▶ What is expected
Copy out only the stretch of the listing from the line containing "Click the refresh icon beside 인쇄 button" through the line containing "Sort Campaign column", keeping every line, and add -109 to each coordinate in the answers.

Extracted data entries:
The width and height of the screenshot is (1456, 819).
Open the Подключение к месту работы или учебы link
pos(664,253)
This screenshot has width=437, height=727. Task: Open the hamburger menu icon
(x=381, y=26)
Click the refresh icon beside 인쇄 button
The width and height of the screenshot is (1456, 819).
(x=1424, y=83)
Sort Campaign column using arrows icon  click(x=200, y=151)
---
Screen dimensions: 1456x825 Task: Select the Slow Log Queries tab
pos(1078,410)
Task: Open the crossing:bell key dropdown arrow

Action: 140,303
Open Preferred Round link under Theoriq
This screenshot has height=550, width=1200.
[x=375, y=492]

▶ Exercise output
Click the refresh icon beside 인쇄 button
The width and height of the screenshot is (1456, 819).
(x=1315, y=-26)
Sort Campaign column using arrows icon  click(x=91, y=42)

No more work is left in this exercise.